> [Work order]:
In the listing below, the lines from the first through the one with "You are a computer-use agent. The width" are to be copied word for word.

========================================================================

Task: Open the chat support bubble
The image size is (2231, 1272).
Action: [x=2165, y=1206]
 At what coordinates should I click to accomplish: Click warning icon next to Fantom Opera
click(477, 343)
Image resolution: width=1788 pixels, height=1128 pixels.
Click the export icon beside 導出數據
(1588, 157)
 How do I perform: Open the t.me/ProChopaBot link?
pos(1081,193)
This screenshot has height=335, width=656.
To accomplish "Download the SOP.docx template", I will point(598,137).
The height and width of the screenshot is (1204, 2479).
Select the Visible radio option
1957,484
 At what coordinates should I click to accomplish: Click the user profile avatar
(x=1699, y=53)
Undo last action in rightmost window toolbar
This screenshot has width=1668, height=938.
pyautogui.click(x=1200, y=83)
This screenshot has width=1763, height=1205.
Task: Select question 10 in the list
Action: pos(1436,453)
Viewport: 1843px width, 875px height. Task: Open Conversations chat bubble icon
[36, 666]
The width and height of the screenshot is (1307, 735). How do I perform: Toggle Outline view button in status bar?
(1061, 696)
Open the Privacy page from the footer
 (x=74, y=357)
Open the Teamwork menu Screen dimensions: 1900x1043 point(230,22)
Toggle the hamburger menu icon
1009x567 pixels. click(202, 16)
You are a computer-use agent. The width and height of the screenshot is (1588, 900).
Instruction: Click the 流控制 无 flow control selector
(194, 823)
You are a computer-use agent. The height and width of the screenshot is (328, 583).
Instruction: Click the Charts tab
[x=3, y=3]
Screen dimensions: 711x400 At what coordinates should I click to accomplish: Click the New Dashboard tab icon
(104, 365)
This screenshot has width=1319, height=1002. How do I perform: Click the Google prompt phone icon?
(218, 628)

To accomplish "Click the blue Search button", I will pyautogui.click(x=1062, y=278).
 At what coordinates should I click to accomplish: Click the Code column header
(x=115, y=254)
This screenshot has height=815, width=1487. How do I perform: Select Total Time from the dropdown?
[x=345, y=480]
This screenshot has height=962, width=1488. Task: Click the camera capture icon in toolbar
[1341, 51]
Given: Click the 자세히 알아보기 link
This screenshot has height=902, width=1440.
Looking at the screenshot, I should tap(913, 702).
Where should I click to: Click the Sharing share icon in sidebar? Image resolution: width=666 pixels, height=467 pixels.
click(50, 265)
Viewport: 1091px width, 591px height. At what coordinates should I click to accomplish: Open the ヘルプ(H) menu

========================================================================

> [Solved problem]:
Task: Open the chat support bubble
The image size is (2231, 1272).
Action: [x=2165, y=1206]
 At what coordinates should I click to accomplish: Click warning icon next to Fantom Opera
click(477, 343)
Image resolution: width=1788 pixels, height=1128 pixels.
Click the export icon beside 導出數據
(1588, 157)
 How do I perform: Open the t.me/ProChopaBot link?
pos(1081,193)
This screenshot has height=335, width=656.
To accomplish "Download the SOP.docx template", I will point(598,137).
The height and width of the screenshot is (1204, 2479).
Select the Visible radio option
1957,484
 At what coordinates should I click to accomplish: Click the user profile avatar
(x=1699, y=53)
Undo last action in rightmost window toolbar
This screenshot has width=1668, height=938.
pyautogui.click(x=1200, y=83)
This screenshot has width=1763, height=1205.
Task: Select question 10 in the list
Action: pos(1436,453)
Viewport: 1843px width, 875px height. Task: Open Conversations chat bubble icon
[36, 666]
The width and height of the screenshot is (1307, 735). How do I perform: Toggle Outline view button in status bar?
(1061, 696)
Open the Privacy page from the footer
 (x=74, y=357)
Open the Teamwork menu Screen dimensions: 1900x1043 point(230,22)
Toggle the hamburger menu icon
1009x567 pixels. click(202, 16)
You are a computer-use agent. The width and height of the screenshot is (1588, 900).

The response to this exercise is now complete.